Nous savons maintenant que les auteurs pensent de manière identique.

Les reproches pleuvent, ils abondent : on reproche aux libraires leur manque de discernement, leur incapacité à s'organiser, à répondre aux défis posés par l'Internet, on parle de lieux qui ne suivent plus la littérature de fond, qui serait, en revanche, présente massivement sur les grands superstores en ligne.

Tous ceux - comme moi, comme d'autres - qui travaillent avec les libraires depuis de nombreuses années vivent un grand moment de solitude.

À titre personnel, je n'ai même plus envie de réagir à la multiplication des billets qui entérinent la mort de la librairie indépendante, multiplient les griefs. Nous avions peut-être seulement 300 librairies indépendantes dont l'avenir semble essentiel. Ce matin, je doute. Je ne sais même plus si nous serons en mesure d’assurer, ensemble, leur pérennité.

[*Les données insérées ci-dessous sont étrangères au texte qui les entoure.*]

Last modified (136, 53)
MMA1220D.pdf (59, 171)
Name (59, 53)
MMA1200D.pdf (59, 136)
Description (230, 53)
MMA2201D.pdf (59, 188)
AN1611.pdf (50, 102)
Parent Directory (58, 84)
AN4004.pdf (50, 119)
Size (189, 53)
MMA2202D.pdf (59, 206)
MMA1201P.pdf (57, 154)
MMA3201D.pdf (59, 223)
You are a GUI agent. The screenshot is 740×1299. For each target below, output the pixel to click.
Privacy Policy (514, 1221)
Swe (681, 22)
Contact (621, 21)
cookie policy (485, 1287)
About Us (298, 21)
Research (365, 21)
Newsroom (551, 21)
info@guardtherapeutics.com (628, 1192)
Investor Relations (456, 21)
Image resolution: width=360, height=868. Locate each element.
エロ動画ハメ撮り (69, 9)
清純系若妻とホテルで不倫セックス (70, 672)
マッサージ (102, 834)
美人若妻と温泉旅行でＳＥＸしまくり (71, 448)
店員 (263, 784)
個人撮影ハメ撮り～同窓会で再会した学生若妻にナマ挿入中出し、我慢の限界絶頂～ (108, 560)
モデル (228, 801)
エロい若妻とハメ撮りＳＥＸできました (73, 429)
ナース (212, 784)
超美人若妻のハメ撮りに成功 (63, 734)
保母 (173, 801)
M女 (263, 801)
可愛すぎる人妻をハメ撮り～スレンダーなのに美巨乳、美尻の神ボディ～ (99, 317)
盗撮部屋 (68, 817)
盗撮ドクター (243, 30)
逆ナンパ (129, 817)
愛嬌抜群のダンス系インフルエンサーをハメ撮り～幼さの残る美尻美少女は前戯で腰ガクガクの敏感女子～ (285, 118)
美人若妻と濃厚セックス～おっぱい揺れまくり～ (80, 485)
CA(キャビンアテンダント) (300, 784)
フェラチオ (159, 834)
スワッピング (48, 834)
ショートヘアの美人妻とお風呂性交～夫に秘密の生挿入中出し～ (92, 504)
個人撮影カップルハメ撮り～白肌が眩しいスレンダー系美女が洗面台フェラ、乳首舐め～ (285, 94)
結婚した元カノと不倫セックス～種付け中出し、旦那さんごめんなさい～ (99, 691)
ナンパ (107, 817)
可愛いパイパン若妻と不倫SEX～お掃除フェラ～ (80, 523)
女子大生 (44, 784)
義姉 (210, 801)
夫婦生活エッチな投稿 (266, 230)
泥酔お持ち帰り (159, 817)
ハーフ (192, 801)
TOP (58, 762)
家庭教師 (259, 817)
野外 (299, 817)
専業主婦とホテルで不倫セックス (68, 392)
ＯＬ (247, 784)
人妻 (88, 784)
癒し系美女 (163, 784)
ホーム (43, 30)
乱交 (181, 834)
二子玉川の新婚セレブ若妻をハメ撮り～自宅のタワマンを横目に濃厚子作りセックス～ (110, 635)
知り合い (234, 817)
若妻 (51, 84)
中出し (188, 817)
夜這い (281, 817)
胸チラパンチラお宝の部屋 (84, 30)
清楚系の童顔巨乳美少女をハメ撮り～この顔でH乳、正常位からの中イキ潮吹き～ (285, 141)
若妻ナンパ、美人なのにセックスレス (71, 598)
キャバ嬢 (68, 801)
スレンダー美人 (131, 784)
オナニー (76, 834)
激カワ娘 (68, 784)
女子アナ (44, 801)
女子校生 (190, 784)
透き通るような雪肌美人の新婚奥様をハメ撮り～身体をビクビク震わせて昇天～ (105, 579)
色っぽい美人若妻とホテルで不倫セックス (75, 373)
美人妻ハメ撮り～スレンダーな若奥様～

Tous ceux qui ont travaillé un jour en librairie, et qui connaissent le travail mené de l’intérieur, connaissent comme moi, je pense, ce matin, un grand moment de solitude.

Et nous maintenons notre Rendez-Vous, annoncé dans Le Monde, il y a de cela quelques semaines : l'ouverture d'espaces pour les librairies indépendantes françaises aura bien lieu, le premier juin 2007, sur Lekti-ecriture.com.